Hi Anatoly,

Thank you very much for the useful explanations!

Thanks,
Asaf

-----Original Message-----
From: Burakov, Anatoly <anatoly.bura...@intel.com> 
Sent: Monday, December 10, 2018 12:10 PM
To: Asaf Sinai <asa...@radware.com>; Ilya Maximets <i.maxim...@samsung.com>; 
Hemant Agrawal <hemant.agra...@nxp.com>; dev@dpdk.org; Thomas Monjalon 
<tho...@monjalon.net>
Cc: Ilia Ferdman <il...@radware.com>; Sasha Hodos <sas...@radware.com>
Subject: Re: [dpdk-dev] CONFIG_RTE_EAL_NUMA_AWARE_HUGEPAGES: no difference in 
memory pool allocations, when enabling/disabling this configuration

On 09-Dec-18 8:14 AM, Asaf Sinai wrote:
> Hi all,
> 
> Thanks for the detailed explanations!
> 
> So, what we understood from that, is the following (please correct, if it is 
> wrong):
> Before 18.05 version:
> - Dividing huge pages between NUMAs was based, by default, on Linux good will.
> - Enforcing Linux to divide huge pages between NUMAs, required enabling 
> configuration option "CONFIG_RTE_EAL_NUMA_AWARE_HUGEPAGES".
> - The enforcement was done via "libnuma" library.
> 
>  From 18.05 version:
> - The mentioned configuration option is ignored, so that by default, all huge 
> pages are allocated on NUMA 0.
> - if "libnuma" library exists in system, then huge pages will be divided 
> between NUMAs, without any special configuration.
> - The above is relevant to architectures that support NUMA, e.g.
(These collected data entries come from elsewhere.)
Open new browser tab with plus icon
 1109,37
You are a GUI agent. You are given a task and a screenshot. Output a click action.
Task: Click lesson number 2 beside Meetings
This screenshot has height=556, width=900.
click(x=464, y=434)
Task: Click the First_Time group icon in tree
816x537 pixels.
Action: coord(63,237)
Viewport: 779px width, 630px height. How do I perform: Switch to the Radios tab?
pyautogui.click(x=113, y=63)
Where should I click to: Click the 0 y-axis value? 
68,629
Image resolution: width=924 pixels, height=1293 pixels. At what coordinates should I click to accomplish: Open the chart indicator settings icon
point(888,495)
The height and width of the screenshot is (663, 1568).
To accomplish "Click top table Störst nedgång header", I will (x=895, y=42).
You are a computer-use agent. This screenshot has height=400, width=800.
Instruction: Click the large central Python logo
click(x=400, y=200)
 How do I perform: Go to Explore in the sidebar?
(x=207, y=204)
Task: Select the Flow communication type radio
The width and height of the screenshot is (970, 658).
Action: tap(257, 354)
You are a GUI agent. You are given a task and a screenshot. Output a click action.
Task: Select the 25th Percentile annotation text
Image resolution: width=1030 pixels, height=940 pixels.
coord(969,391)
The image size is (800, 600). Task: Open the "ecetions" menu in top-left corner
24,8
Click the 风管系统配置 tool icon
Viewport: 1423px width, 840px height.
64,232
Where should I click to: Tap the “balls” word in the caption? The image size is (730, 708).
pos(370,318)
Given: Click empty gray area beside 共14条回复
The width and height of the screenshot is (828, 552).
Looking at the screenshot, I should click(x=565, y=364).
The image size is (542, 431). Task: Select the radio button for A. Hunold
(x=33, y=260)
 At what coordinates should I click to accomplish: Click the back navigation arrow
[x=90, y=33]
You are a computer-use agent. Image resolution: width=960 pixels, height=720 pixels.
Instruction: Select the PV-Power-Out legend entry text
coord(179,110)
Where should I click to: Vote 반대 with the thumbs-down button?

X86 (which 
> we use).
> 
> Thanks,
> Asaf

Hi Asaf,

Before 18.05, the above description is correct.

Since 18.05, it's not _quite_ like that. There are two memory modes in
18.05 - default and legacy. Legacy mode pretty much behaves like
pre-18.05 code.

Default memory mode without the CONFIG_RTE_EAL_NUMA_AWARE_HUGEPAGES for all 
intents and purposes should be considered unsupported for post-18.05 code, and 
libnuma should be considered to be a hard dependency for non-legacy, NUMA-aware 
code. Without this option, EAL will disallow allocations on sockets other than 
0, but on a NUMA-enabled system, you won't necessarily get memory from socket 0 
- it will *say* it is on socket 0, but it may not *actually* be the case, 
because without libnuma we do not check where it was allocated.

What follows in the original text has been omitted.